China's airlines will add 1,960 new planes to serve domestic markets including Hong Kong and Macao. Nearly 440 new planes will be added by China's airlines to provide international services.
""Regional jets and single-aisle aircraft will account for 87 per cent of the planes delivered to serve the domestic market. More than 560 intermediate-size, twin-aisle planes will be delivered to serve both domestic and international markets.""
By 2022, Chinese carriers will be flying more than 2,850 passenger and cargo planes, making China's fleet the largest outside of the United States. In fact, China's commercial jet fleet will quadruple in size over the next 20 years.

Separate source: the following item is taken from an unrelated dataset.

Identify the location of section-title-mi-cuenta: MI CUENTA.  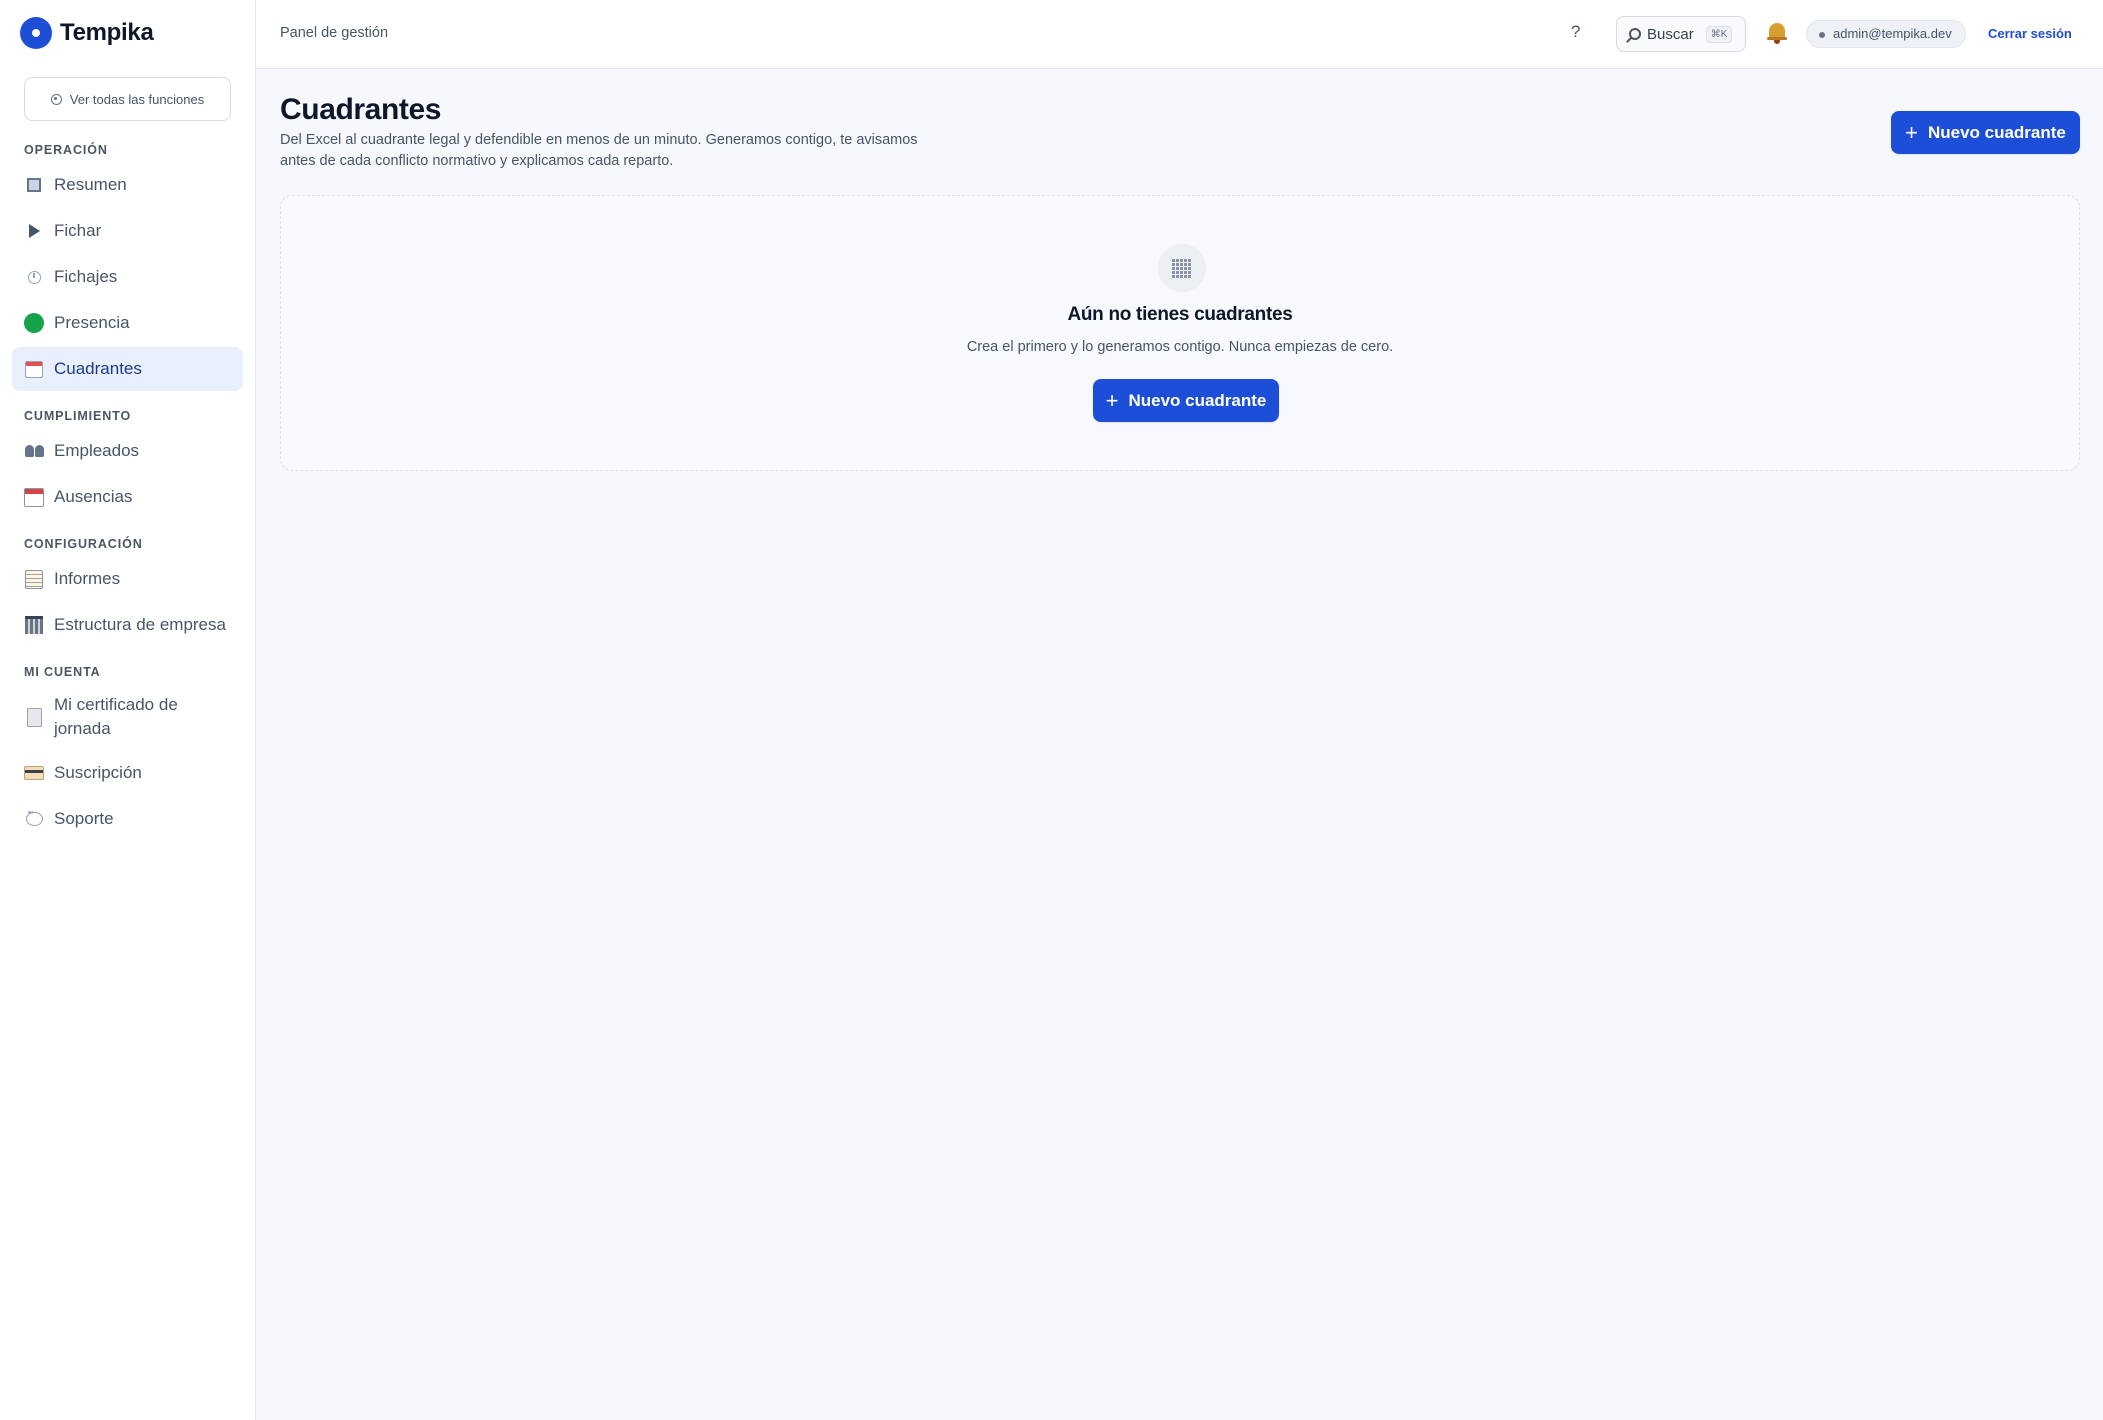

In 2022, single-aisle airplanes will remain as the core of China's fleet, representing nearly two-thirds of the total. Ten per cent of the units in the 2022 fleet will be small and intermediate-size regional jets. Another 22 per cent will be intermediate-size, twin-aisle aircraft, and only 4 per cent will be 747-size and larger.
The need for new planes is required to support a 7.1-per-cent annual increase in air travel in China from 2003 to 2022, compared to the world average of 5.1 per cent.
"China is one of the fastest growing markets in the world for commercial aviation," said Randy Baseler, vice-president of marketing for Boeing Commercial Airplanes.
"China's 20-year gross domestic product (GDP) forecast is 6.2 per cent - the highest in the world - and Boeing projects that domestic air travel growth will outpace the GDP growth over the next two decades."
The Boeing forecast estimates the world fleet will more than double by 2022 to a total fleet size of 34,000 airplanes.
In the same forecast period, 5,890 planes will be retired from active commercial service and replaced.
During the next 20 years, airlines will take delivery of more than 24,000 airplanes worth US$1.9 trillion in 2002.